Match the dates. Your sale deed shows the date you became owner. The municipal demand or ledger shows the period and amount of arrears. Any tax receipt the seller gave you shows what was paid up to a date. If the arrears period falls entirely before your purchase date, that is the previous owner's liability as between you and the seller. File an RTI with the municipal office for the full assessment and payment ledger of the property if the dates are unclear or disputed.
Can I use RTI to get the property tax records of the previous owner?
Yes. A municipal corporation or council is a public authority under the RTI Act, 2005. You can ask for the assessment register entry, the year-wise demand and collection ledger, the dates and amounts of any arrears, and the status of your mutation application for the specific property. This helps you pin down exactly which years are disputed and who was the recorded owner then. RTI gives you the records; it does not by itself cancel the demand.
What is a seller indemnity clause and how does it help me?

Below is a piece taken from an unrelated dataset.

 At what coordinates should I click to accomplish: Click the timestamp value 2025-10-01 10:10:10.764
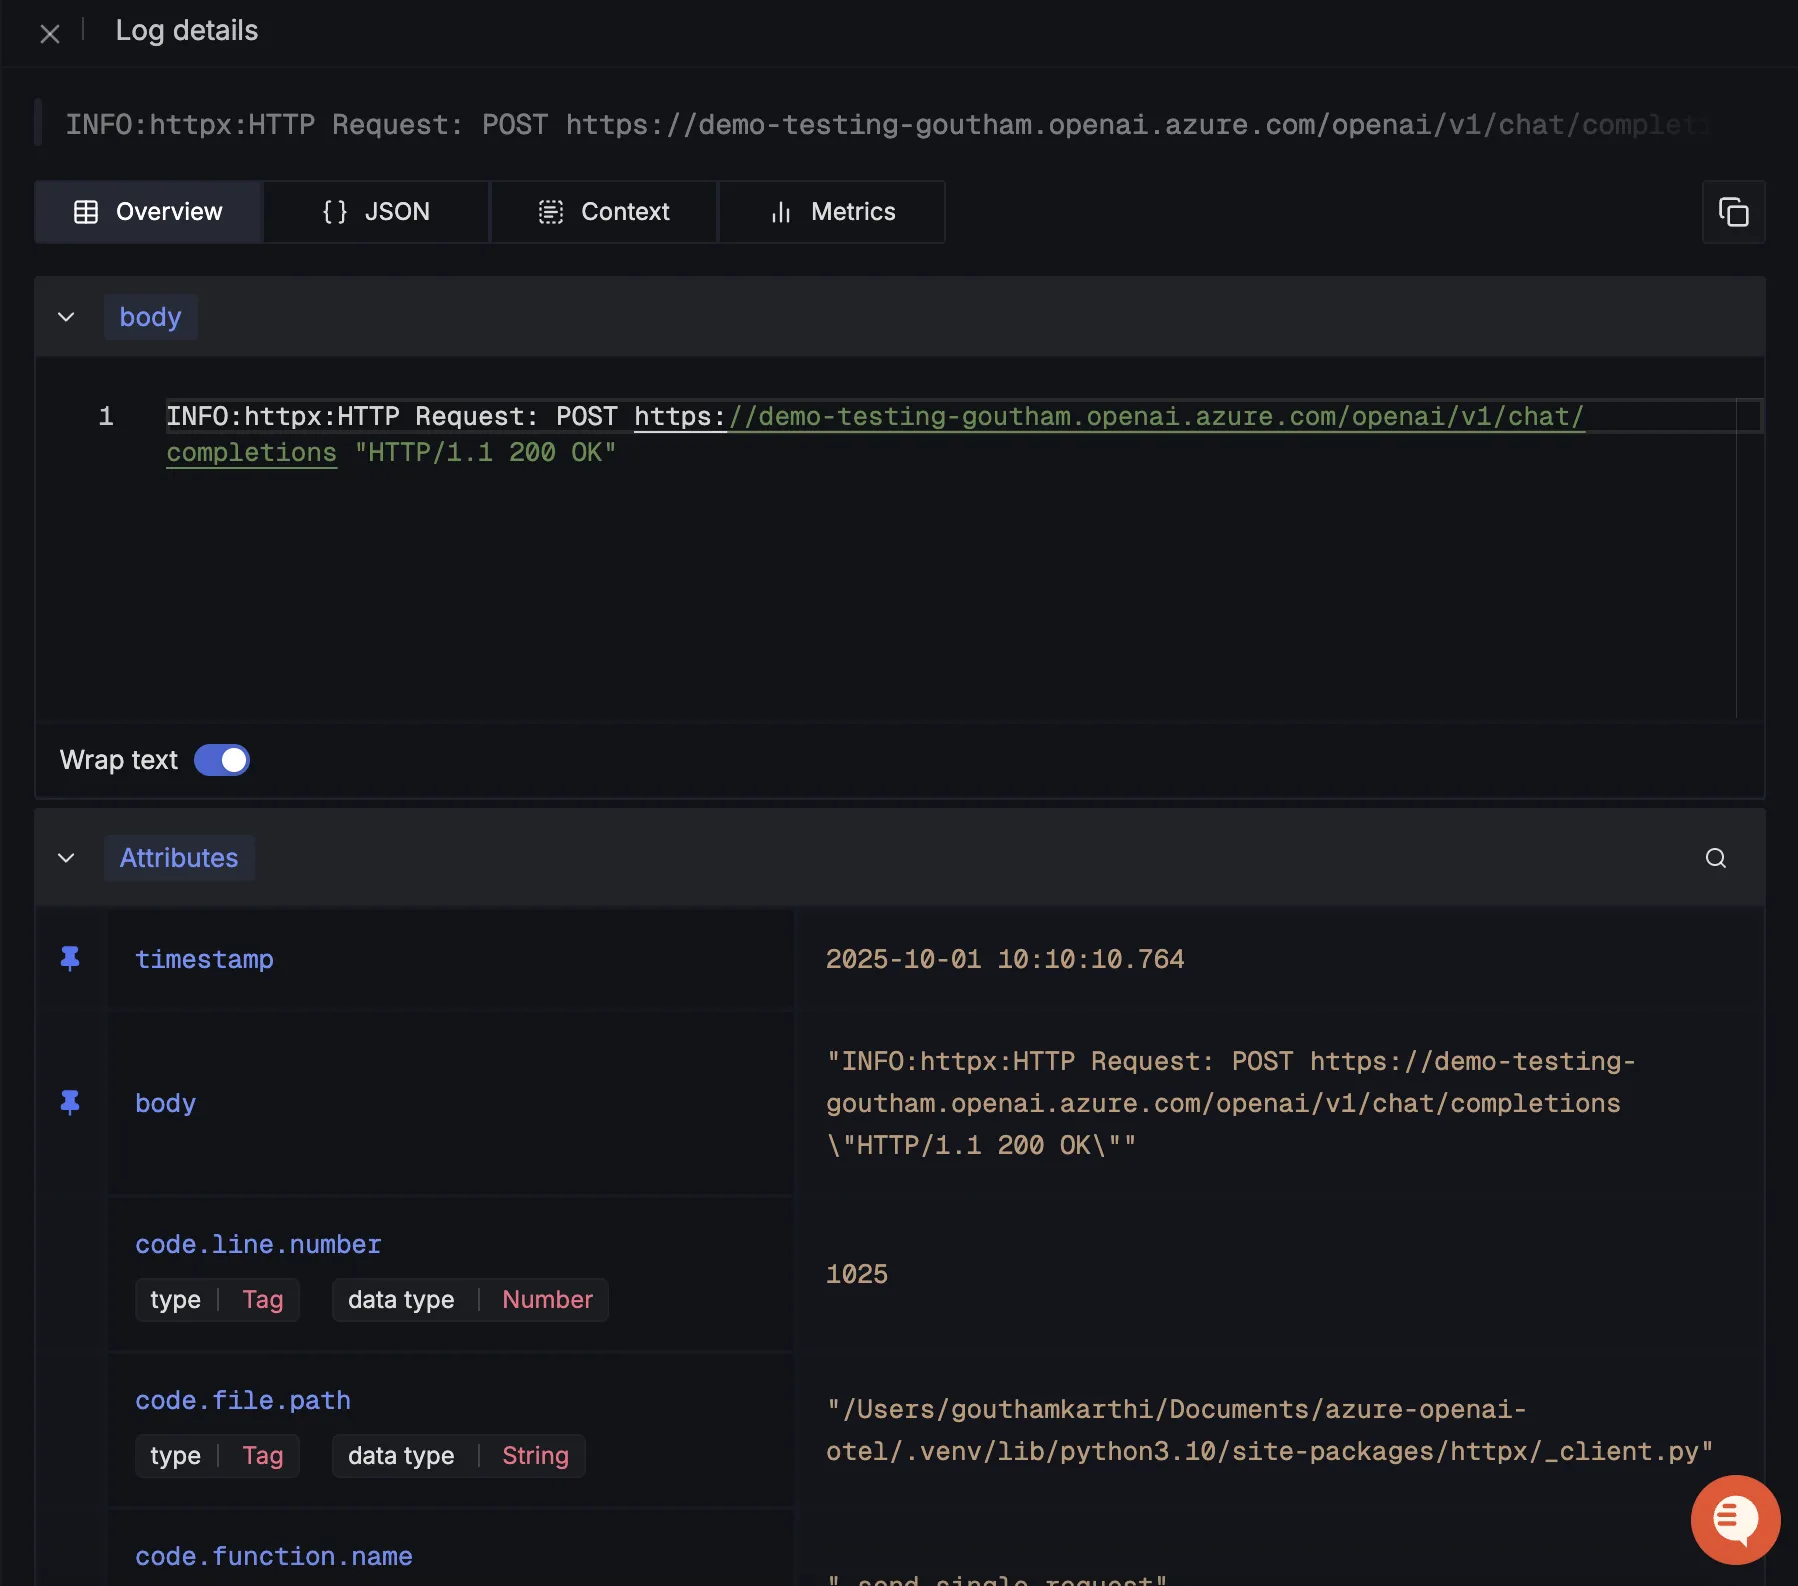1004,959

An indemnity clause in the sale deed is the seller's promise that all taxes and dues up to the date of sale are cleared, and that the seller will reimburse you for any past dues that surface later. If your deed has this clause, you can send the seller a legal notice demanding reimbursement of arrears you were forced to pay, and ultimately sue for recovery. If your deed is silent, recovery is harder, which is why this clause should always be insisted on before purchase.
How long does the municipality take to correct or update records?
Timelines for mutation and record correction vary by state and by municipal body, and many publish service timelines under their citizen charter or state public service guarantee law. Always get a dated acknowledgement when you file, note any service-guarantee deadline displayed at the counter or on the portal, and escalate to the designated appellate officer if that deadline passes. Check your specific city portal for the current timeline.